Parliamentary elections were held in Iraq in 1933 to elect the members of the Chamber of Deputies. Although the Government Bloc led by incumbent Prime Minister Naji Shawkat won the most seats, it quickly disintegrated after the elections, allowing Rashid Ali al-Gaylani to become prime minister.

==Background==
Prime Minister Nuri al-Said submitted his resignation to King Faisal on 27 October 1932. The resignation was accepted on the following day. Faisal selected Naji Shawkat to form a new government on 3 November 1932. Although the resignation of al-Said was supposedly at his own behest, it was Faisal who had requested his resignation. He wished to reduce the influence of al-Said, who had established good relationships with the British government after signing the Anglo-Iraqi Treaty of 1930, as well as gaining support from the moderate opposition which opposed the treaty.

The government of Shawkat was seen as a compromise government that would achieve a balance between pro-British policies and opposition demands, and clear the political congestion caused by the signing the 1930 treaty. The new government sought to dissolve parliament (in which al-Said retained a majority) to calm the general public and limit al-Said's influence.

Al-Said tried to dissuade Naji Shawkat from dissolving parliament by promising his party's support for the Shawkat government. However, Faisal and the new prime minister were determined to press ahead and a royal decree was issued for that purpose on 8 November 1932. Al-Said tried to block the decision by instructing his party's deputies not to attend the parliamentary session in which the royal decree was to be announced, but that was not able to prevent the government and Faisal from proceeding in dissolving parliament on 8 October.

Al-Said subsequently held a meeting with his party's leadership on 10 October. The leadership issued a statement denouncing the dissolution and decided to send a memorandum to Faisal, claiming that the dissolution was illegitimate. Faisal tried to keep al-Said away from Iraq by appointing him as the country's representative to the League of Nations on 16 November 1932.

Shawkat's government had four months from the date of parliament's dissolution to hold new elections in accordance with article 40 of the constitution. Therefore, the government selected 10 December 1932 as the date for electing the secondary voters that would elect the new parliament deputies early in 1933.

==Results==
Shawkat's government did not have a formal party, but endorsed a list of independent candidates that came to be known as the "government bloc". This bloc won 72 of the 88 seats, however this majority did not hold as the bloc began to disintegrate after the parliament  convened on 8 March 1933. The National Brotherhood Party led by Yasin al-Hashimi and Rashid Ali al-Gaylani and members of the Iraqi National Party, led by Jafar Abu al-Temman participated in the elections as an opposition alliance, winning a minority of seats. Al-Said's Covenant party faded away.

==Aftermath==
After the elections, Shawkat tried to expand his government by including elements from the moderate opposition such as al-Hashimi and Hikmat Sulayman. However, he failed to do so as the opposition started to grow, and his parliamentary bloc started to disintegrate. He submitted his resignation to Faisal on 18 March 1933, which was accepted. Faisal subsequently chose al-Gaylani on 20 March to form a new government.

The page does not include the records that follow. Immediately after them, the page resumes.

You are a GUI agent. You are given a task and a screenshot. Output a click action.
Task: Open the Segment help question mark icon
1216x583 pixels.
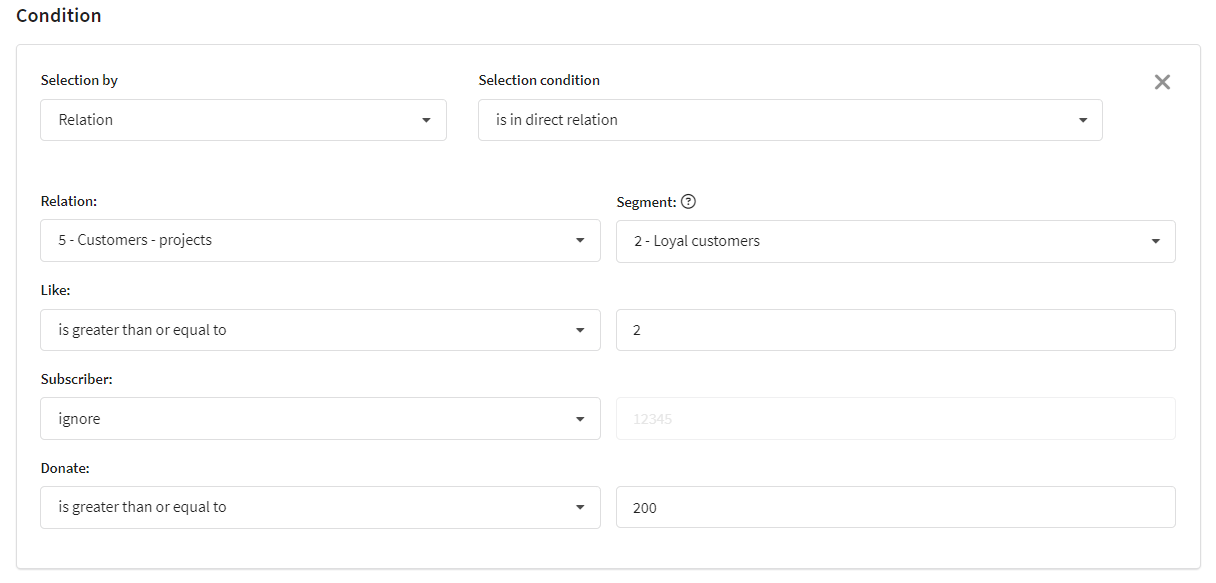tap(688, 202)
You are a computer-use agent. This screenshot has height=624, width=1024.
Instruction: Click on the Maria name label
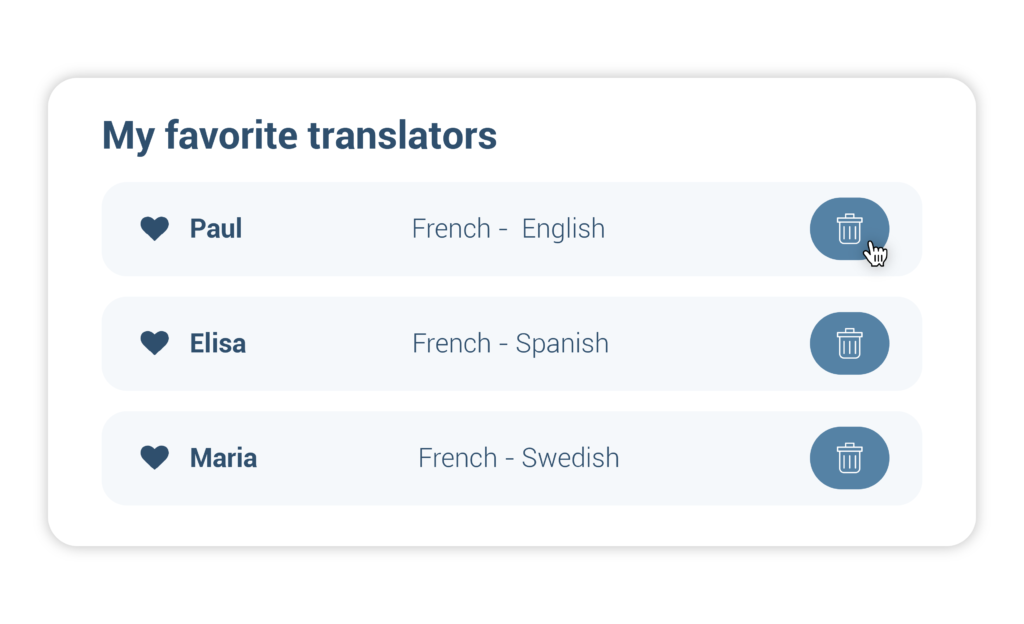(223, 458)
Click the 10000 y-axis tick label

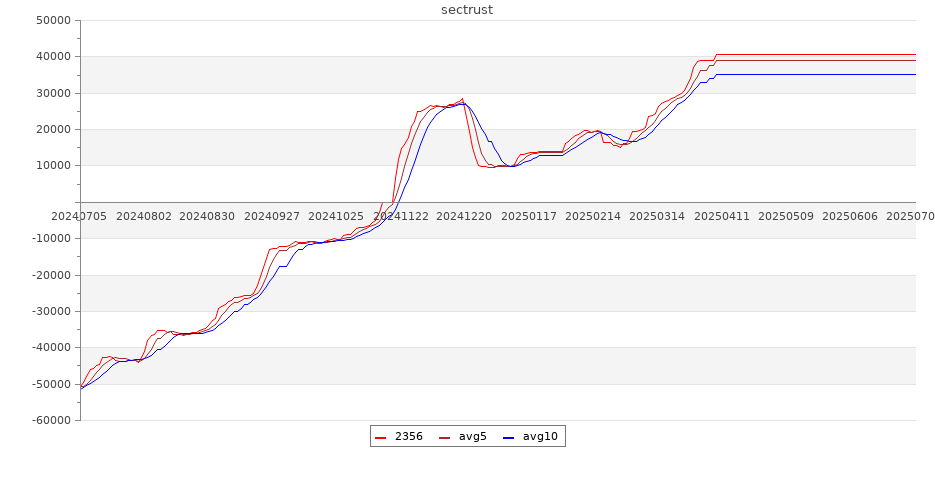pos(52,166)
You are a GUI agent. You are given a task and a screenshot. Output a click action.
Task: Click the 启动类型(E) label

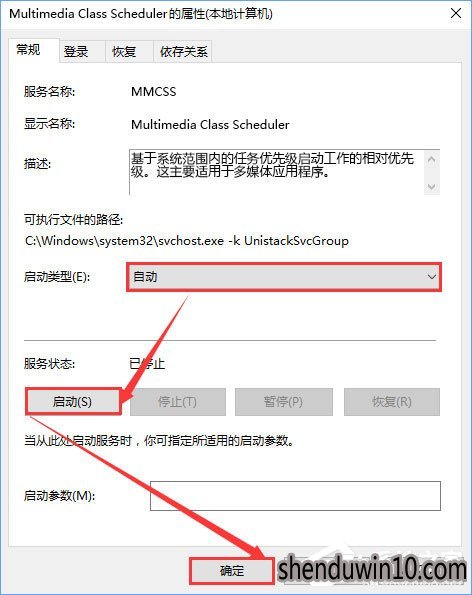click(57, 277)

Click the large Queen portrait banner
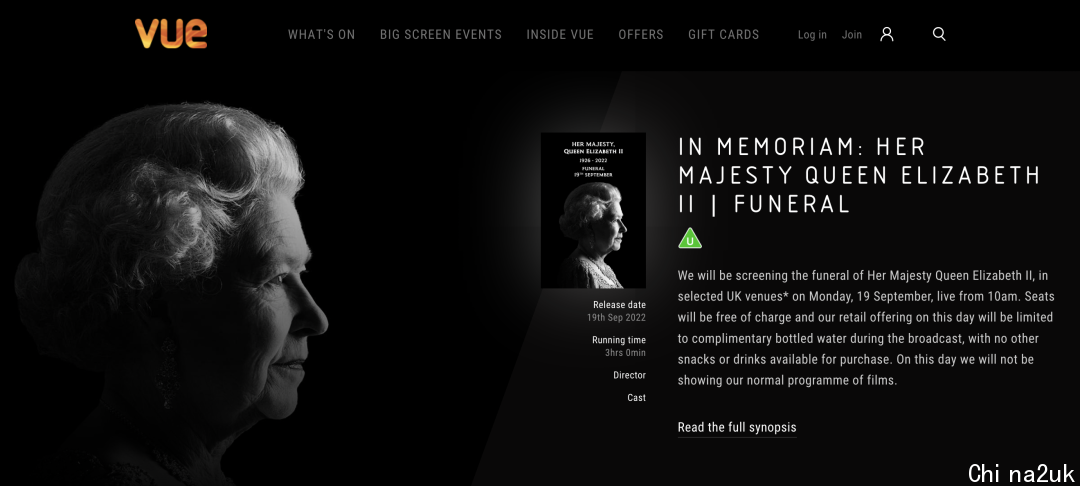pyautogui.click(x=172, y=289)
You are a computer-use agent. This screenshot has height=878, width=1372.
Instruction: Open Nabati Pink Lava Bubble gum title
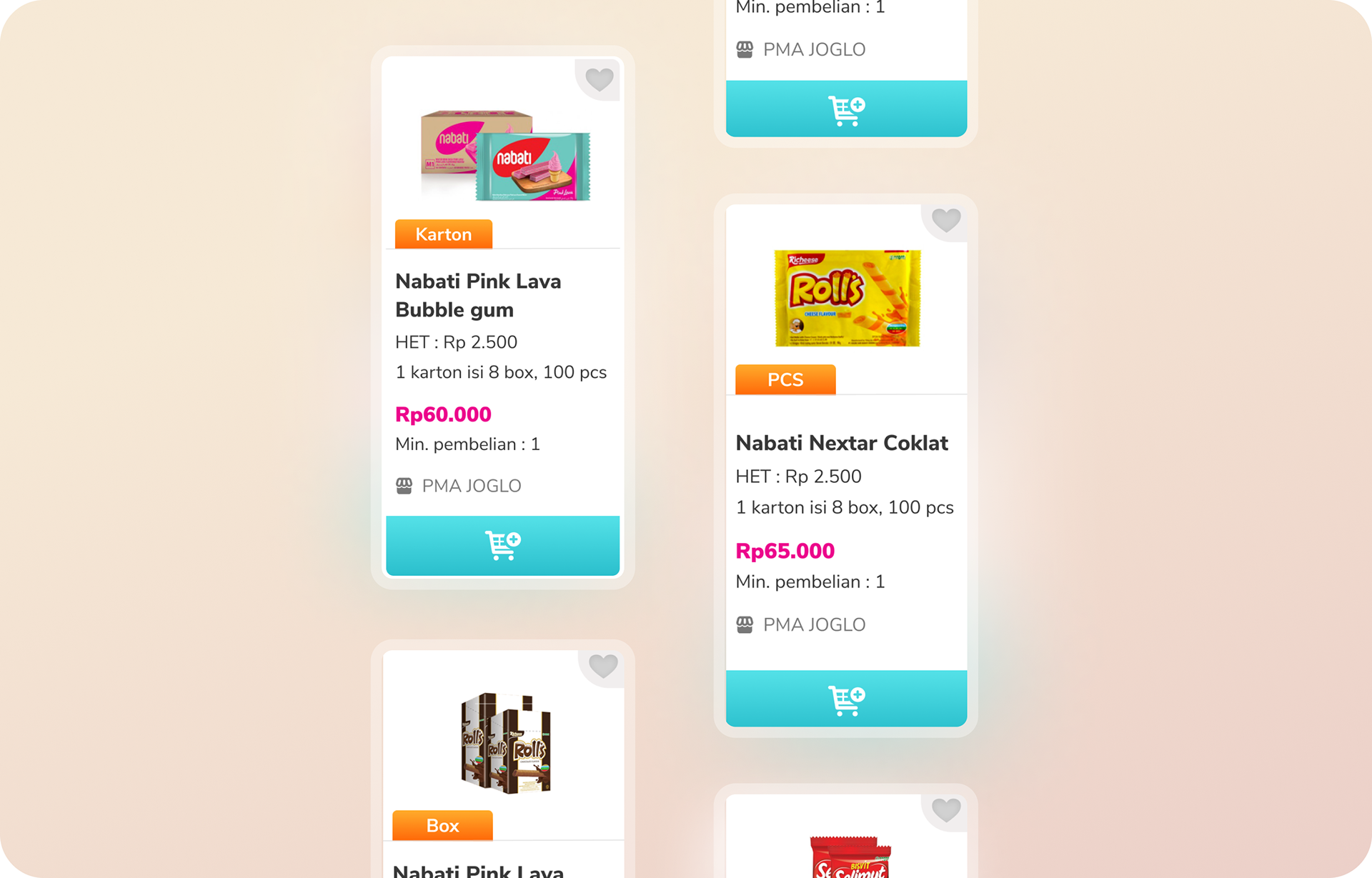point(478,295)
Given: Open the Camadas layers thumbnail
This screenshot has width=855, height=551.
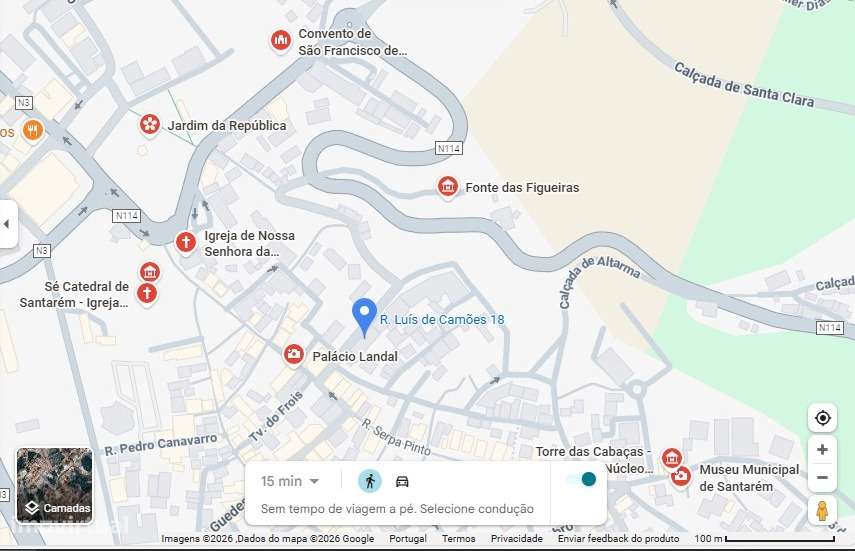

Shawkat's government decision to endorse a group of independent "Government Bloc" candidates rather than having a formal party began a new tradition in Iraqi politics. The government would rely on their support to stay in power and pass laws. However, there were no guarantees that these candidates would stay loyal to the government after elections. Subsequently, it was common for the deputies to change their political affiliation from one party to another, or move from pro-government to opposition and vice versa.